Repeatedly, I begged off, explaining: “I love you, but there are some things I can’t do even for you.” But just when the poor man was on the verge of giving up, he said the magic words: “Tilda Swinton won an Oscar for her performance…”
See, men haven’t seem to have caught on to this universal phenomenon–women worship Tilda. And by worship, I mean they want to fuck her and would rearrange their entire lives to do so. Straight, gay, blah blah blah…there is just something about Tilda: her height, her androgyny, her raw talent, her genuine sang-froid, effortlessly badass Tilda-ishness drives…women…wild.
Here’s a tip, guys: bring a $5.99 Trader Joe’s bouquet of flowers, chocolate tuxedo cheesecake and a DVD of “Orlando”, and you’ll be lucky to survive Tilda’s first incarnation.
Literally, within five minutes, I had Amazon up on the laptop, ready to play “Michael Clayton”. MB got all caught up on the excitement and went on and on about how brilliant Tilda’s performance was and how brave she was, letting the rolls of fat show…
Record scratch.”Fat roll? How the fuck is having a fat roll brave?”
Poor MB–he is lovely, but he is a disaster when it comes to qualifiers…always saying that one word or phrase too many.
“Well, you know…(talking fast now, because he’s seen the killer feminist glint in my eyes), she’s middle-aged and there’s a scene where she’s getting dressed and you can see her belly roll…”
“So the fuck what? That’s…being a middle-aged woman. Or just a woman, or–hell–being over 12 years old. What does that have to do with bravery?”
MB stopped. A cool thing about MB is that he’ll do that–just stop for a moment and allow the epiphany to come without resistance. I figured that was enough, but then he added, “Well, that wasn’t my take on it…I got that from a movie critic (…wait for it..). A woman movie critic!”
And that would be YOU, Manohla Dargis, Chief film critic for The New York Times. In fact, as MB noted, you actually referred to the brave roll as “rolls of gut fat”. That doesn’t qualify you as a Gender Traitor, Dargis…it doesn’t even qualify you for Asshole of the Week…but I would like to advise you that just because you work in a big dick world, doesn’t mean you have to be one.
And even if it makes a shit–and it doesn’t–there were no “rolls of gut fat”; there was a bit of tight waistband hangover…the kind that comes from sitting. And having flesh.
So, if it isn’t such a big deal, then why am I making it one?

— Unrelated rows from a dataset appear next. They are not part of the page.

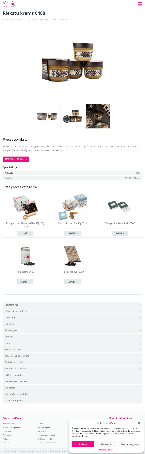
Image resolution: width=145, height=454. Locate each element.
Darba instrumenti (14, 362)
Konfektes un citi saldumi (17, 355)
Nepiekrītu (106, 444)
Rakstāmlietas (11, 304)
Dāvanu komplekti (14, 400)
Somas (8, 343)
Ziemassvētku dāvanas (16, 381)
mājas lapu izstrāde (65, 451)
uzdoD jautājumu (15, 159)
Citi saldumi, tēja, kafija (38, 19)
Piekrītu (83, 444)
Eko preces (10, 387)
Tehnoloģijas (11, 330)
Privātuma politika (106, 449)
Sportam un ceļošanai (15, 368)
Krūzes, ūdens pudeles (16, 311)
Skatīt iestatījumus (130, 444)
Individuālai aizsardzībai (16, 394)
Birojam (9, 336)
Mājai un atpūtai (13, 349)
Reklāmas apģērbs (14, 374)
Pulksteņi (9, 323)
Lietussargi (10, 317)
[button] (139, 423)
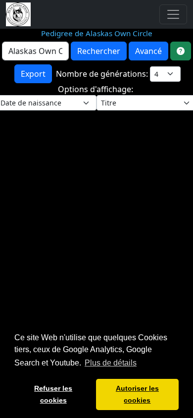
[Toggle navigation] (173, 14)
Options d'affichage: (96, 89)
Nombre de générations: (103, 73)
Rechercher (98, 51)
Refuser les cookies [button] (53, 394)
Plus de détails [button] (111, 363)
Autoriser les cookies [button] (137, 394)
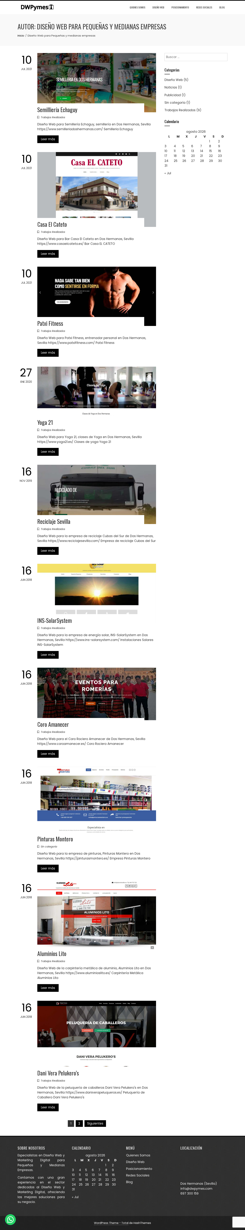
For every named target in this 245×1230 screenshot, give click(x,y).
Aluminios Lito (51, 953)
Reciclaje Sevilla (53, 521)
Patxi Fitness (50, 323)
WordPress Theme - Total (111, 1223)
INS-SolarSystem (54, 620)
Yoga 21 (45, 422)
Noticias (170, 87)
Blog (222, 7)
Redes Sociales (204, 7)
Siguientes (95, 1123)
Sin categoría (49, 846)
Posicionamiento (180, 7)
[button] (10, 1219)
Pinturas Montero (55, 839)
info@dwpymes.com (196, 1188)
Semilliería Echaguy (57, 109)
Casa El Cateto (52, 224)
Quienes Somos (137, 7)
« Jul (167, 173)
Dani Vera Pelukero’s (58, 1073)
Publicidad (172, 95)
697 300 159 (189, 1193)
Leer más (48, 139)
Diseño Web (158, 7)
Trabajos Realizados (53, 117)
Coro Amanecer (53, 724)
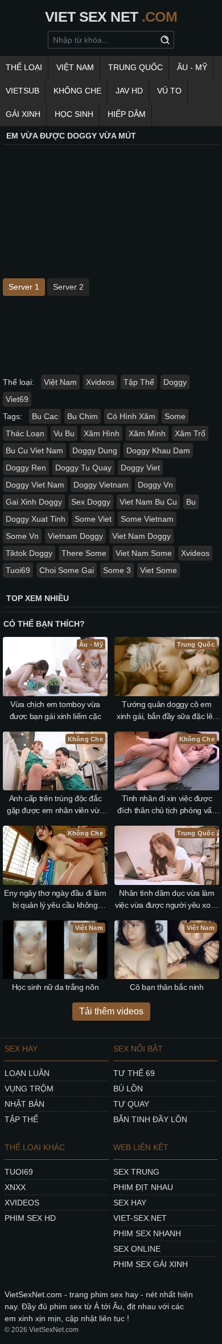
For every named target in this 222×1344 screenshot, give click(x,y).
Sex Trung (136, 1171)
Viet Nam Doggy (141, 536)
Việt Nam (75, 67)
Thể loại (24, 67)
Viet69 (17, 399)
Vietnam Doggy (75, 536)
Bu (191, 501)
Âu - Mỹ (192, 67)
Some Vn (22, 536)
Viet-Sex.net (140, 1218)
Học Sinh (74, 114)
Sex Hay (129, 1202)
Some (175, 416)
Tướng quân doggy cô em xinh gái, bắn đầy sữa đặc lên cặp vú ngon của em (167, 711)
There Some (83, 553)
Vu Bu (64, 433)
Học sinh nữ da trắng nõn (55, 987)
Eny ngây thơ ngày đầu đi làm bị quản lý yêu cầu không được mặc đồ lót (55, 899)
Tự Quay (131, 1104)
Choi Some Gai (66, 570)
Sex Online (137, 1248)
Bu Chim (82, 416)
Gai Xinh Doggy (34, 501)
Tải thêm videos (111, 1011)
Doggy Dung (94, 450)
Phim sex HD (30, 1218)
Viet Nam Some (144, 553)
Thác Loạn (25, 433)
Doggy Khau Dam (158, 450)
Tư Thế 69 (134, 1073)
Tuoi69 (18, 570)
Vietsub (22, 90)
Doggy (175, 382)
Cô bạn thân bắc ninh (166, 987)
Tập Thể (139, 382)
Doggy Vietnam (101, 484)
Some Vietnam (147, 518)
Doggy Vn (155, 484)
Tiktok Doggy (29, 553)
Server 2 (68, 286)
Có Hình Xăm (131, 416)
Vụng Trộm (29, 1088)
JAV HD (129, 90)
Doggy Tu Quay (83, 467)
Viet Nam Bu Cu (148, 501)
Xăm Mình (147, 433)
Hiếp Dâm (127, 114)
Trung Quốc (135, 67)
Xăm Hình (102, 433)
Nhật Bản (24, 1104)
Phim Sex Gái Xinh (150, 1264)
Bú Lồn (128, 1088)
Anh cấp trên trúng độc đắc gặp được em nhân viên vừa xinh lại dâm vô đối (55, 805)
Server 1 (24, 286)
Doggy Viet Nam (35, 484)
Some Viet (93, 518)
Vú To (169, 90)
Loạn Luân (27, 1073)
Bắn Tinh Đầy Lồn (150, 1119)
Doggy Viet (140, 467)
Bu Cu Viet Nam (34, 450)
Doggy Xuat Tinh (35, 518)
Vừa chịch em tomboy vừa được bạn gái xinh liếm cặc (55, 710)
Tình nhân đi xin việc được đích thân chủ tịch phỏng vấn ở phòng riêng (166, 805)
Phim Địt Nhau (143, 1187)
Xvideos (100, 382)
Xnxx (15, 1187)
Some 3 (117, 570)
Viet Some (158, 570)
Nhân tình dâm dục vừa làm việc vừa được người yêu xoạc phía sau (167, 899)
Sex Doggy (90, 501)
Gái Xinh (23, 114)
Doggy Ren (26, 467)
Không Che (77, 90)
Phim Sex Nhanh (147, 1233)
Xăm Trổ (190, 433)
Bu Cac (45, 416)
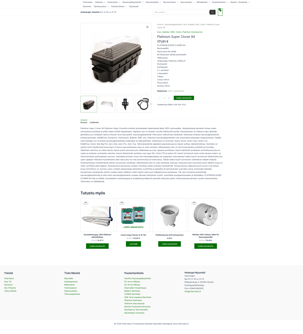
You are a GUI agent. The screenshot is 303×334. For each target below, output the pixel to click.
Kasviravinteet (169, 2)
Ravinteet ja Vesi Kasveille (136, 309)
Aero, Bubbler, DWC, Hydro (194, 24)
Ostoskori (8, 284)
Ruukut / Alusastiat (238, 2)
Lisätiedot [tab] (94, 122)
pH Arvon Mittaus (132, 284)
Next (151, 104)
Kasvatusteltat (152, 2)
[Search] (213, 12)
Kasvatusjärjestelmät (132, 2)
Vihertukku (88, 2)
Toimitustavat (70, 288)
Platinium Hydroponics (193, 32)
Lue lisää (133, 244)
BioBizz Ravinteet (132, 291)
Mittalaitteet (202, 2)
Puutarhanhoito (219, 2)
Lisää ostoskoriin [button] (97, 246)
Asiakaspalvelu (71, 281)
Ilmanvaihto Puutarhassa (135, 288)
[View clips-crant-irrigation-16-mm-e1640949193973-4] (143, 104)
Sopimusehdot (70, 291)
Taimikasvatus (100, 6)
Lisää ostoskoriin (184, 98)
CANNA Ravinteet (132, 294)
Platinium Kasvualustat (134, 303)
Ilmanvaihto (113, 2)
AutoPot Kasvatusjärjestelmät (137, 278)
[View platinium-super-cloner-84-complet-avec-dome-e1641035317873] (88, 104)
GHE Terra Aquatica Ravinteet (137, 297)
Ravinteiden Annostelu (134, 313)
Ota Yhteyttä (10, 288)
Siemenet (87, 6)
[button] (104, 2)
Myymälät (68, 278)
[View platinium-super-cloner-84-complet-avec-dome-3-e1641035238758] (107, 104)
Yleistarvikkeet (117, 6)
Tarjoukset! (134, 6)
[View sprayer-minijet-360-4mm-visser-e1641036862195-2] (125, 104)
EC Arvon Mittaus (132, 281)
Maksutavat (69, 284)
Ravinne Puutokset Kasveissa (137, 306)
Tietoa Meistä (10, 291)
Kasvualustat (186, 2)
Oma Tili (7, 281)
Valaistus (99, 2)
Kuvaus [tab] (83, 122)
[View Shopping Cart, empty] (220, 12)
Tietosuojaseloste (72, 294)
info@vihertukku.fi (193, 291)
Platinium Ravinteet (133, 300)
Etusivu (160, 24)
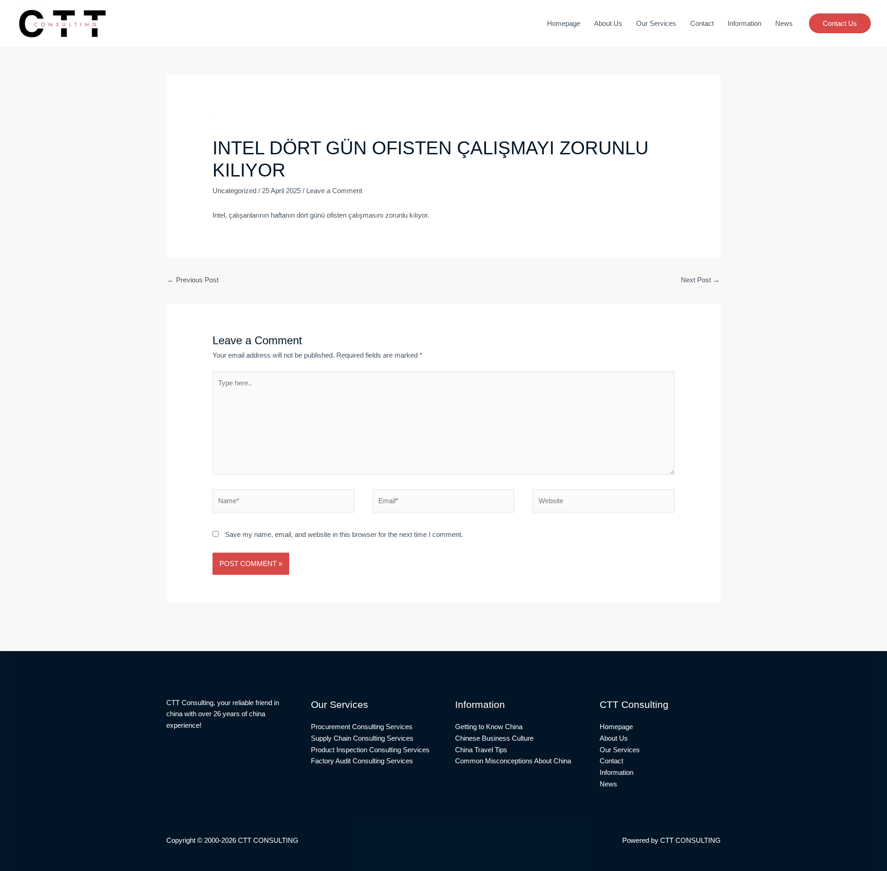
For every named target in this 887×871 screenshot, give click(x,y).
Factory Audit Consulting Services (362, 761)
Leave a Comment (334, 191)
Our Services (656, 23)
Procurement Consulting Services (362, 727)
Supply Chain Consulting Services (362, 738)
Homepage (563, 23)
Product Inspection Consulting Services (370, 750)
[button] (840, 23)
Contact (702, 23)
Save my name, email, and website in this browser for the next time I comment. (344, 534)
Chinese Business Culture (494, 738)
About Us (608, 23)
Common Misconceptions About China (513, 761)
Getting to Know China (488, 727)
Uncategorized (234, 191)
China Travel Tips (481, 750)
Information (744, 23)
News (784, 23)
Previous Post (193, 280)
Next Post (700, 280)
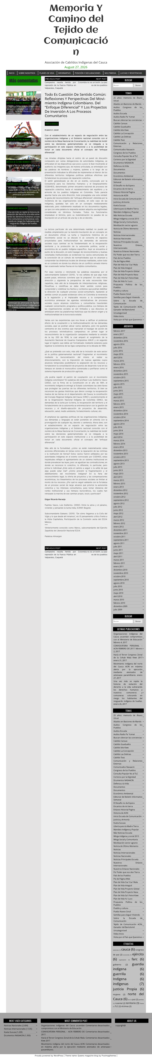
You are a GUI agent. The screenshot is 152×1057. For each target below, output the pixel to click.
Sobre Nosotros (27, 73)
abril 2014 (118, 437)
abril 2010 (118, 596)
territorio (132, 1003)
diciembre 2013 (120, 450)
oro (130, 999)
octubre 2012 (119, 497)
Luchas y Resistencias (131, 73)
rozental (120, 1003)
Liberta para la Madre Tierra (126, 208)
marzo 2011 (119, 560)
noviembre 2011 (121, 533)
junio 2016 (118, 351)
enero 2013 (119, 487)
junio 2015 (118, 390)
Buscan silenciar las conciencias (128, 120)
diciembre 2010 (120, 569)
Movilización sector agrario (126, 225)
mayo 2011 (118, 553)
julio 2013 (118, 467)
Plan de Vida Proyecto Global (126, 271)
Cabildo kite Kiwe (121, 130)
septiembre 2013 (121, 460)
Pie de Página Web (122, 261)
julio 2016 (118, 347)
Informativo (64, 73)
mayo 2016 (118, 354)
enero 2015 (119, 407)
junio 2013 (118, 470)
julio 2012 (118, 506)
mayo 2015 (118, 394)
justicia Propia (128, 989)
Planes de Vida (46, 73)
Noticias (117, 232)
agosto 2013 (119, 463)
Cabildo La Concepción (124, 133)
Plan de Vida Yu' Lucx (123, 281)
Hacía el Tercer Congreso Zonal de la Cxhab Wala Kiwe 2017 (23, 166)
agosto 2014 (119, 424)
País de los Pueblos (122, 258)
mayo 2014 (118, 433)
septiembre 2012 (121, 500)
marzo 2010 (119, 599)
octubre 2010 (119, 576)
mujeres (119, 994)
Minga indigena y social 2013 (126, 218)
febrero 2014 (119, 443)
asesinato (117, 950)
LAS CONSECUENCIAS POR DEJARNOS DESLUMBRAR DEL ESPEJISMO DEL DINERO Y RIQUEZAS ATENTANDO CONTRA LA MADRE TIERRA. (23, 252)
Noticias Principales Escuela (126, 242)
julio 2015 (118, 387)
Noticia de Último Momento (19, 102)
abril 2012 (118, 516)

Because courage is a character trait; not a physical one. To state that it takes a certain brand of bravery to be shown as a middle-aged woman having a middle-aged body implies self-sacrifice. That she laid herself bare for the mercy of the audience and at risk of near-certain ridicule. It’s the kind of head-fuckery that leads to self-loathing, because–if it meant Oscar-worthy bravery to reveal a not-perfect waist to the public, then what gives mere mortal women the right to even leave the house knowing that they have a similar layer of flesh…especially when she ain’t no Tilda Swinton?
MB, lovely evolved gent that he is, took that assessment to mean that “it was brave of her to expose herself in a Hollywood film when Hollywood is hyper-misogynistic and not many women would feel confident enough to do so.” And yes…I’m sure that would be true, maybe, for a glam-chick starlet trying to be taken seriously. But Tilda is neither of these things…nor has she ever been anything other than a serious, respected actress whose bravery lies within how much she gives of herself to her character…which was fucking brave as hell. Brilliant, unnerving, electrifying and, yeah…brave.
George was good, too–didn’t smile, smarm or schmooze, the whole movie. That was brave of him, I thought.